Here’s just one from near the end of your posted slides (link to “my talk”). We were discussing 2 days ago whether various (prior) restrictions were essentially captured (or well captured) Bayesianly: you say that the prior dependent methods you describe are not Bayesian because
“purely Bayesian algorithms may fail dramatically…. You may assign small prior to certain [values] because you think they are not likely to predict well… But also because they may not be useful!
“If you’re lucky, prior is well aligned with data, and bound is strong. But bound holds whether you are lucky or not! There’s no such thing in Bayesian inference.”
This seems redolent of Neyman’s stipulation that performance of methods be independent of prior probabilities, even while granting that you could do better if you had the right (or better) priors.
But, on the other hand, this seems almost the opposite of Kiefer’s allusion to ‘luckiness” (alluding to data, not priors) which is keen to report the error probabilities conditional on your lucky (or unlucky) data (in contrast to neyman). But you say they are connected (Kiefer may well have other notions, it was your talk that got me to go back and check his 1977 papers.)
Hi Deborah,
When I wrote that Kiefer already had the idea of ‘luckiness’, I indeed meant exactly what you wrote:
“Kiefers luckiness (alluding to data, not priors) is keen to report the error probabilities conditional on your lucky (or unlucky) data (in contrast to neyman).”
My idea of luckiness goes well beyond Kiefer’s (the extended use of the word probably dates back to work by R. Williamson), but one can really view it as an extension of Kiefer’s idea, it’s certainly not a contradiction. I think this is an important point you raise here, so let me clarify:
In Kieffer’s approach, the ‘luckier’ you are on the data you observe (e.g. the data very strongly point to one of your hypotheses) , the stronger your conclusion will be.
In my approach , the same holds: the ‘luckier’ you are on the data you observe, the stronger your conclusion will be.
But now ‘luckiness’ is measured in terms of – informally stated- how likely the data are under your prior assumptions.
Very simple example : consider the normal location family with fixed variance 1. A Bayesian might put, for mathematical convenoence, a prior on the mean parameter \mu that is itself a normal distribution with variance 1. and some mean \tau. In the approach I described we could do the same thing, and then compute for example the posterior mean estimate \bar{\mu} of \mu given the data. Now – and here things become different from a Bayesian approach – I can calculate a ‘luckiness confidence interval ‘around \bar{\mu}. Now the 95% luckiness confidence interval around \bar{\mu}
will be narrower (which means more knowledge about mu!) if \bar{\mu} is close to \tau : if you’re lucky, the data is well-aligned with the prior (\bar\mu is close to \tau ) and you get a more informative interval. If you’re unlucky, \bar\mu is far from \tau (‘the prior seems wrong, in retrospect’), and you get a wider, less informative interval.

» MATERIAL PROVIDED
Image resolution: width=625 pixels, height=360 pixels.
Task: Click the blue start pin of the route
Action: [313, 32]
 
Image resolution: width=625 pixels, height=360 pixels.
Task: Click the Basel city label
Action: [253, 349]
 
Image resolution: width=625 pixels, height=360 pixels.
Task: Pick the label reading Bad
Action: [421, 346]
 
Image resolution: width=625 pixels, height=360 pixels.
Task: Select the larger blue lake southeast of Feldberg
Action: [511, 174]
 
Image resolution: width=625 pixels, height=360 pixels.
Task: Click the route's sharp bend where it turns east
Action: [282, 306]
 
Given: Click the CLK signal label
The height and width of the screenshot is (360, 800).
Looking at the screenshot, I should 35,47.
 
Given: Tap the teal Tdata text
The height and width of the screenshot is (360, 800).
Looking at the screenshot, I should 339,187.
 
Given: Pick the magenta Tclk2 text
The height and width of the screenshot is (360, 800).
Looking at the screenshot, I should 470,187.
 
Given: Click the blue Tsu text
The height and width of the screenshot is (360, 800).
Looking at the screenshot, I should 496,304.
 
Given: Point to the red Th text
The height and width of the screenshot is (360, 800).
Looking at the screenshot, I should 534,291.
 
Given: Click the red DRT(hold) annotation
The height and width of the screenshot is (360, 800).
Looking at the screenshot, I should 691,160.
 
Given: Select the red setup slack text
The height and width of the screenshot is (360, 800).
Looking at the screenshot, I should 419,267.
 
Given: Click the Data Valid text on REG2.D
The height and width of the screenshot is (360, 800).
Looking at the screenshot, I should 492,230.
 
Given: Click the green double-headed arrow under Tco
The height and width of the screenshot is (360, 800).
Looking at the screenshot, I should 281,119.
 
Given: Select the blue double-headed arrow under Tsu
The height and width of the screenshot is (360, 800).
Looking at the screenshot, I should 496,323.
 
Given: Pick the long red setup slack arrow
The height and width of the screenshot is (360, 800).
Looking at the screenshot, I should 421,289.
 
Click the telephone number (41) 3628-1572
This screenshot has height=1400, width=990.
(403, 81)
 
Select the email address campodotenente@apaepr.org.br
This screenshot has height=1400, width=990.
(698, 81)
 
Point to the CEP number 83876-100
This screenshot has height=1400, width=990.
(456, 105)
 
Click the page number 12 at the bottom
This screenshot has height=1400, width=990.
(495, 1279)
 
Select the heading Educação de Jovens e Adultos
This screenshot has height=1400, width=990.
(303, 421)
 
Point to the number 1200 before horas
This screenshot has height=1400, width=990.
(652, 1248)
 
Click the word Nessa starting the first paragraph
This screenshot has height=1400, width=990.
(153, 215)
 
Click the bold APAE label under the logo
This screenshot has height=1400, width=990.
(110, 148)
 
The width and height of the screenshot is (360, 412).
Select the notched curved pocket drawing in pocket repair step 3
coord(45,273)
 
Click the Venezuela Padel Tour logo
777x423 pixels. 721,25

» PROBLEMS TO SOLVE
a – In the discussion of luckiness above, reproduce word for word the passage that begins at the words "But, on the" and ends after the words "his 1977 papers.)".
b – According to the discussion of luckiness above, whose work does the extended use of the word "luckiness" probably date back to?

» FULL ANSWERS
a –
But, on the other hand, this seems almost the opposite of Kiefer’s allusion to ‘luckiness” (alluding to data, not priors) which is keen to report the error probabilities conditional on your lucky (or unlucky) data (in contrast to neyman). But you say they are connected (Kiefer may well have other notions, it was your talk that got me to go back and check his 1977 papers.)

b – It probably dates back to work by R. Williamson.